Ep. 2 - Mallarmé e la parola assoluta
Fu avviato da Baudelaire e corroborato da Verlaine e Rimbaud il processo di smaterializzazione della poesia, mirante, cioè, a sottrarla ai condizionamenti e ai limiti realistici, sia nei temi che nei mezzi espressivi. Fu poi Mallarmé a suggellare tale processo. Nel poeta francese si esprime in modo organico e definitivo il rifiuto del dato grezzamente naturalistico che, invece, veniva celebrato come principio fondamentale dalla narrativa di Zola e dal magistero della scuola parnassiana. Riguardo a questa impostazione, la critica tende a parlare di “fuga dalla realtà”, intendendo con essa non una banale evasione, ma una salda presa di coscienza del fatto che sotto la superficie delle cose vibra un universo di pulsioni e sentimenti cui va conferita dignità d’arte se della realtà si vuole dare una descrizione veramente esaustiva.
Mallarmé esortava a non rassegnarsi, di fronte all’analisi delle dinamiche del mondo, ad un facile appagamento per sondare, invece, “l’anima delle cose”. Per lui il poeta, “tra il volgo che ha occhi e non vede ed orecchi e non ode”, è l’eletto che inizia alla conoscenza autentica dell’interiorità dell’individuo. Il poeta sa bene che non è un compito agevole. Perché sia coronato da successo, egli deve essere in grado di gestire una sapiente orchestrazione di rapporti analogici e simbolici tra le persone e tra gli oggetti. Solo in questo modo sarà possibile dare forma e sostanza all’ineffabile e all’inesprimibile.
In questo contesto Mallarmé muove un’aspra critica ai parnassiani i quali, scrive, “prendono l’oggetto così com’è e ce lo mettono davanti, e per questo mancano di mistero”. Essi “privano la mente dell’incanto di credere che sta creando”. Definire un oggetto è annullare “i tre quarti del godimento della poesia, che nasce dalla soddisfazione di indovinare a poco a poco”. Quindi aggiunge: “Suggerire, evocare, è questo che ammalia la fantasia”.
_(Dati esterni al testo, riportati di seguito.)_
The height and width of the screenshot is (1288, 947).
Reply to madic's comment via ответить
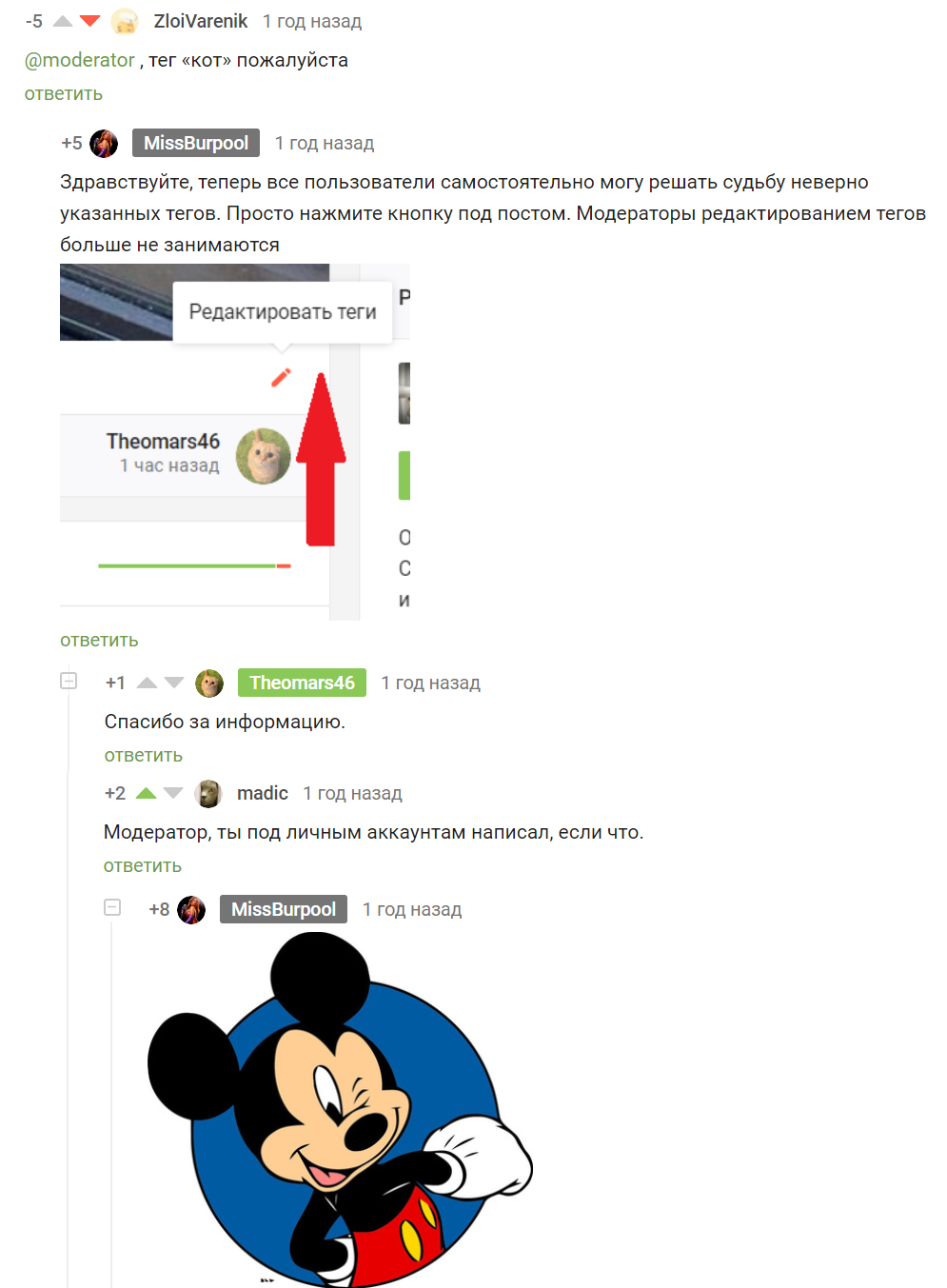pyautogui.click(x=143, y=865)
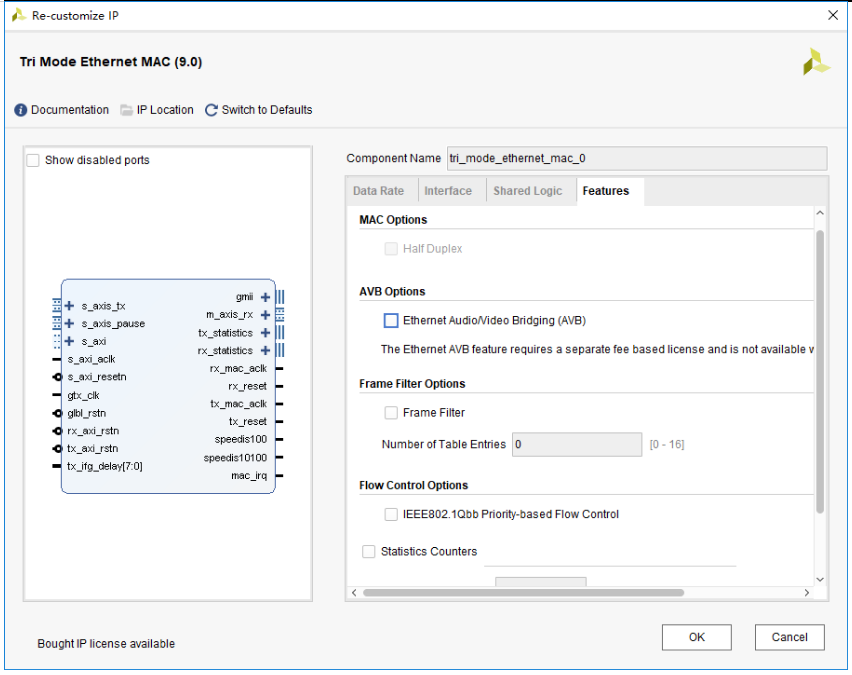Viewport: 852px width, 675px height.
Task: Expand the gmii interface plus icon
Action: click(x=265, y=297)
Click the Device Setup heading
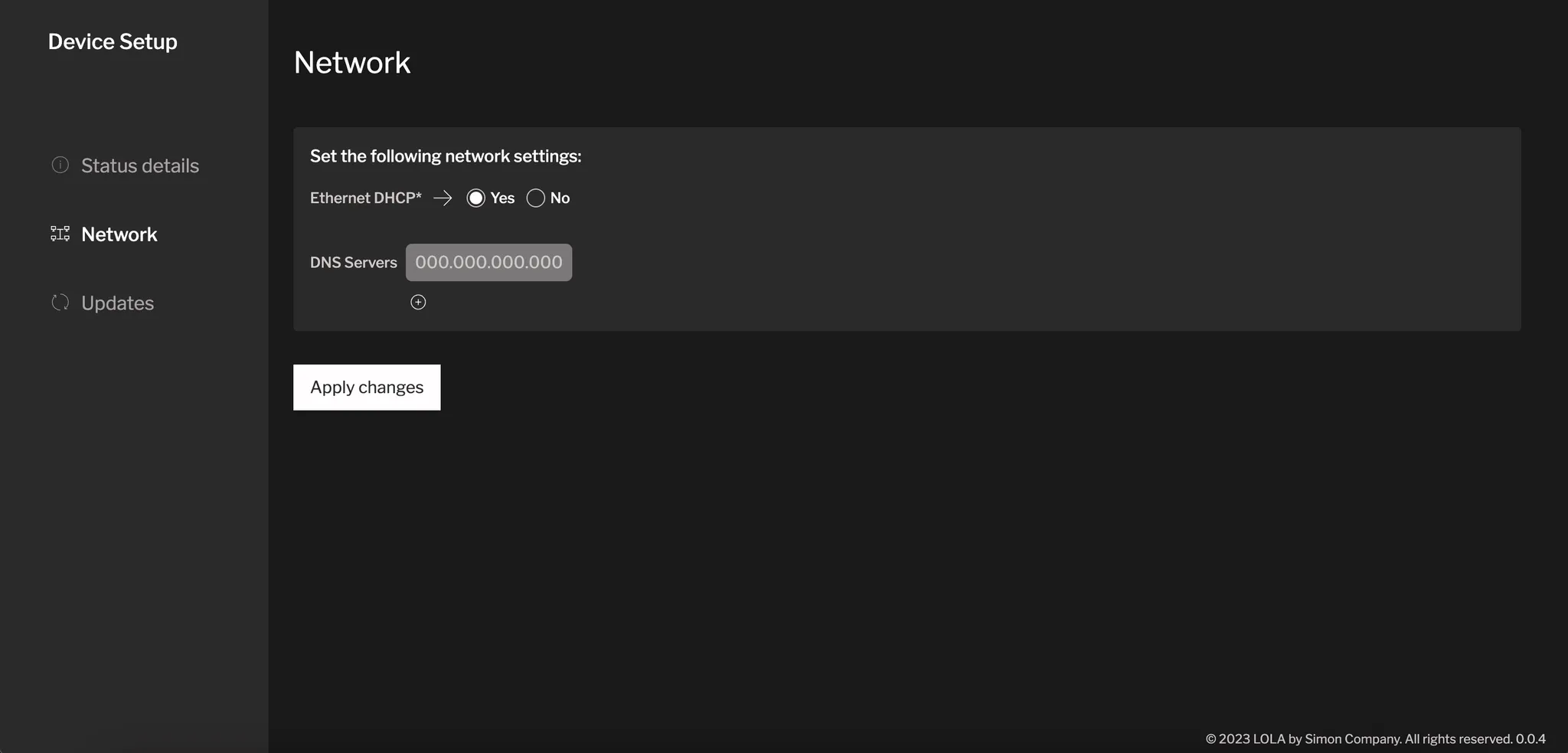 tap(113, 41)
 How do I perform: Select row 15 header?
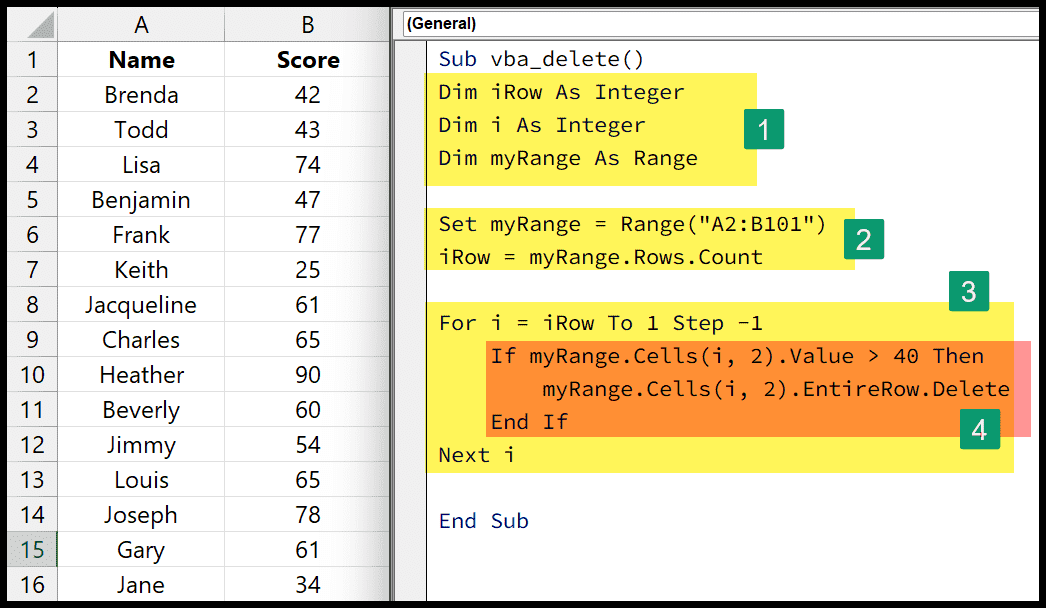click(32, 550)
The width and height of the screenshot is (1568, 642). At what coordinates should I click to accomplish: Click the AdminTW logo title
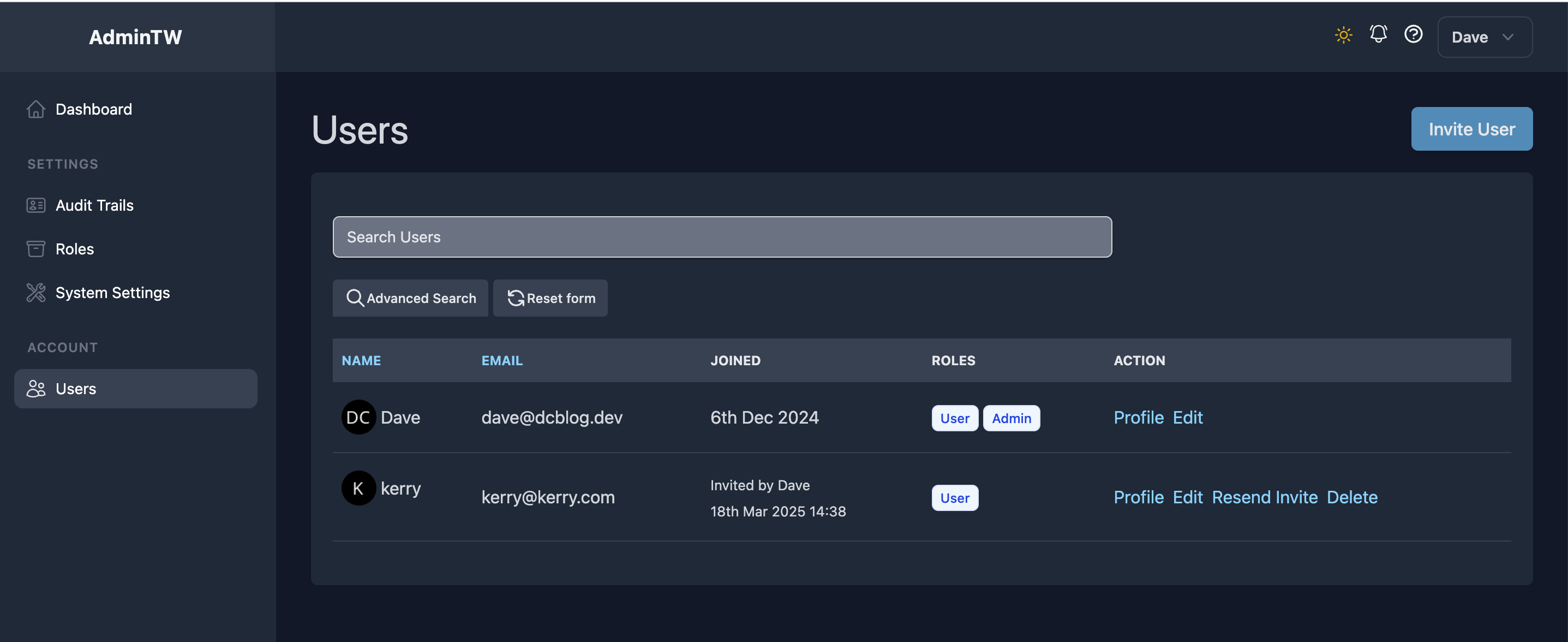click(135, 37)
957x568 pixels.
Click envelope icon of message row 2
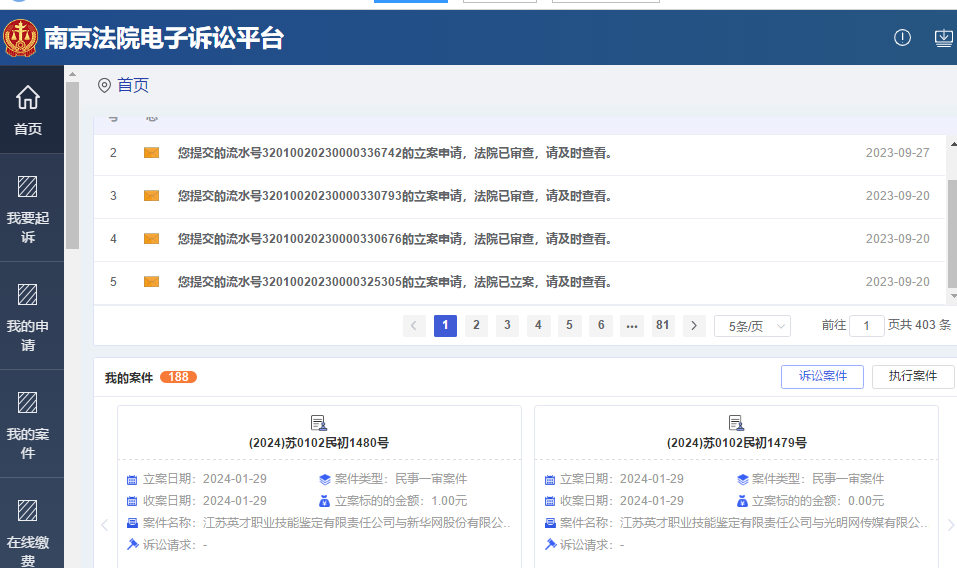point(151,153)
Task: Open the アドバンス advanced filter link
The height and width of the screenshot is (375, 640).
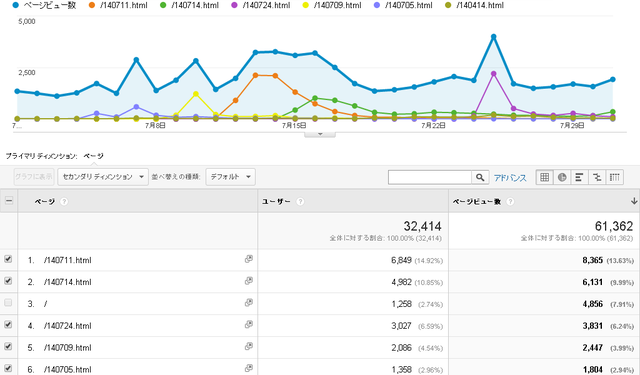Action: click(x=510, y=178)
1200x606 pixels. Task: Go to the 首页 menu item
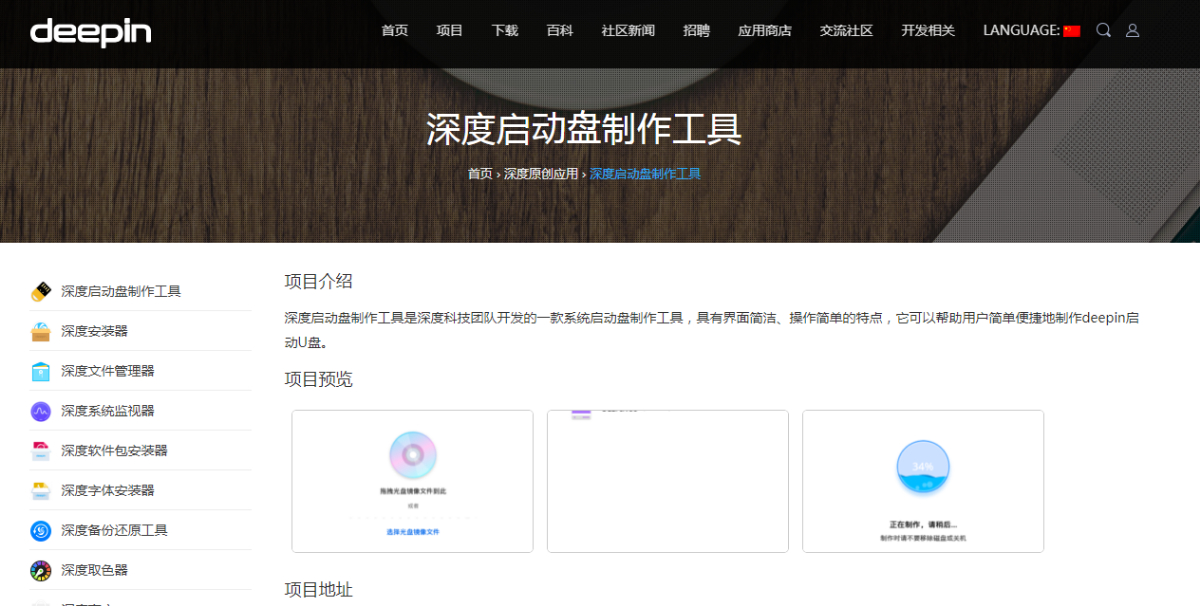(x=394, y=30)
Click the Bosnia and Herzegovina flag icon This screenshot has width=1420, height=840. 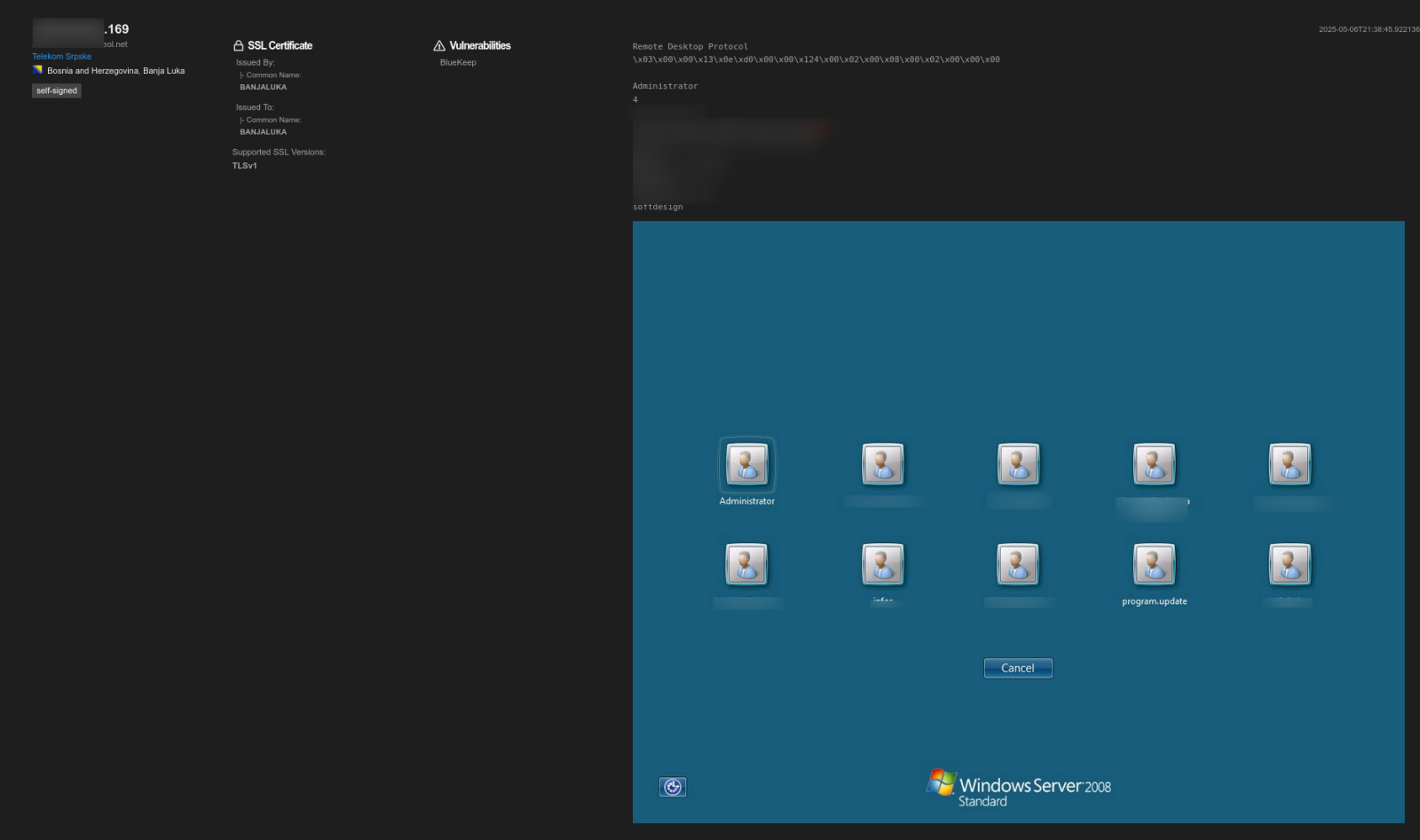tap(38, 70)
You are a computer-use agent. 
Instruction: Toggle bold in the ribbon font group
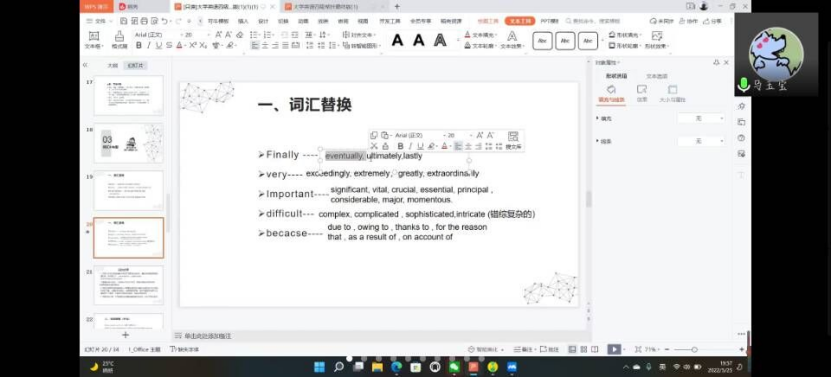click(x=139, y=46)

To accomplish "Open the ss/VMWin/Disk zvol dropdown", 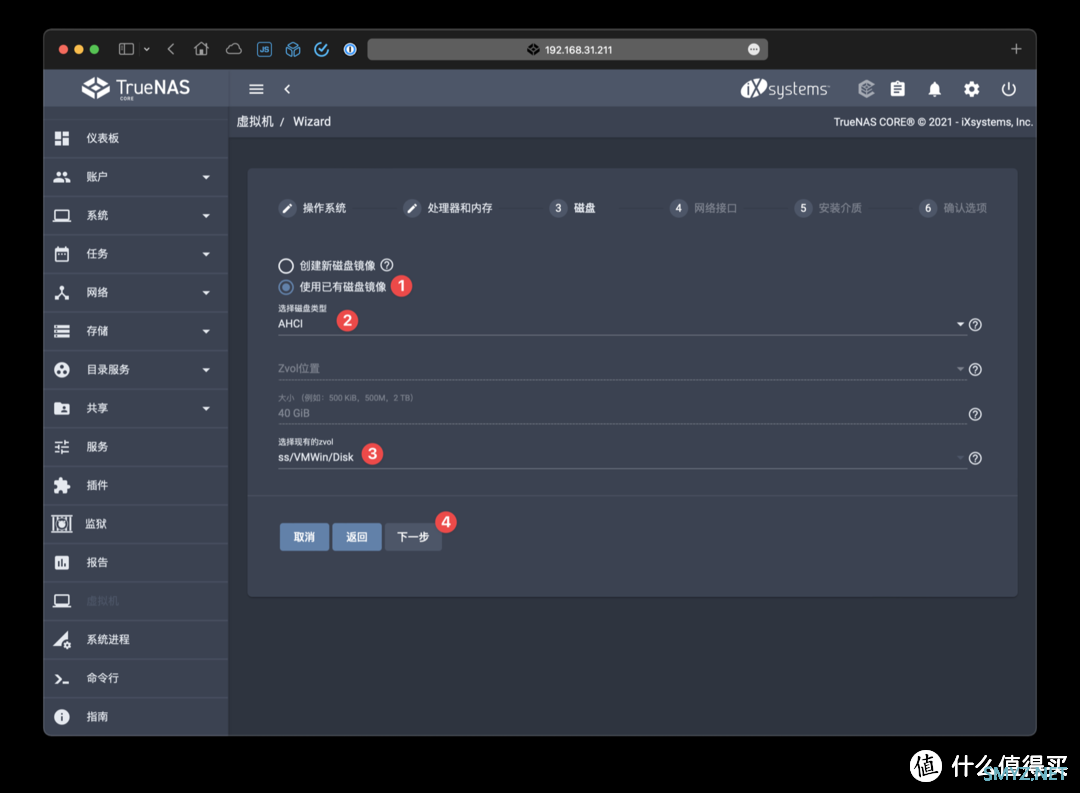I will click(618, 457).
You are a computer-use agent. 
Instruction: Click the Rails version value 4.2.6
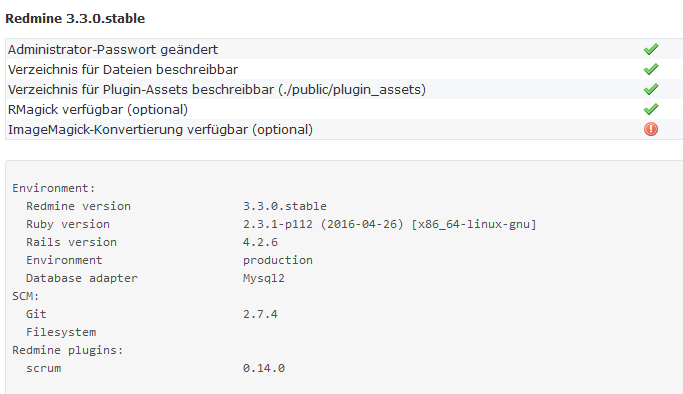click(x=260, y=242)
Mallarmé quindi invita a dare un senso più puro alle “parole della tribù”. L’obiettivo, cioè, consiste nel depurare il linguaggio dalle incrostazioni e dai detriti di cui la giornaliera comunicazione lo ha caricato, così da arrivare ad una forma rarefatta ed ermetica, che esclude una intelligibilità immediata. Nel propugnare la sua teoria Mallarmé dimostra una puntigliosa intransigenza che ha qualcosa di intellettualistico e volontaristico. Mentre Rimbaud approdava, con i suoi versi all’oscurità, ma non la cercava a priori, Mallarmé dichiara, sul piano teorico, l’esigenza di applicare un ermetismo che si ammanti di un alone di sacralità. “Ogni cosa sacra, e che voglia restare sacra, si avvolge nel mistero – scrive – . Le religioni si trincerano in arcani misteri che si svelano solo a chi è predestinato. Anche l’arte ha i suoi arcani. Io mi sono chiesto spesso perché questa caratteristica indispensabile è stata negata ad una sola arte, alla più grande, cioè alla poesia. I primi venuti entrano tranquillamente in un capolavoro, e da quando ci sono poeti non sono state inventate, per allontanare gli importuni, una lingua immacolata, formule sacre e ieratiche il cui studio difficile, arido, acciechi il profano”.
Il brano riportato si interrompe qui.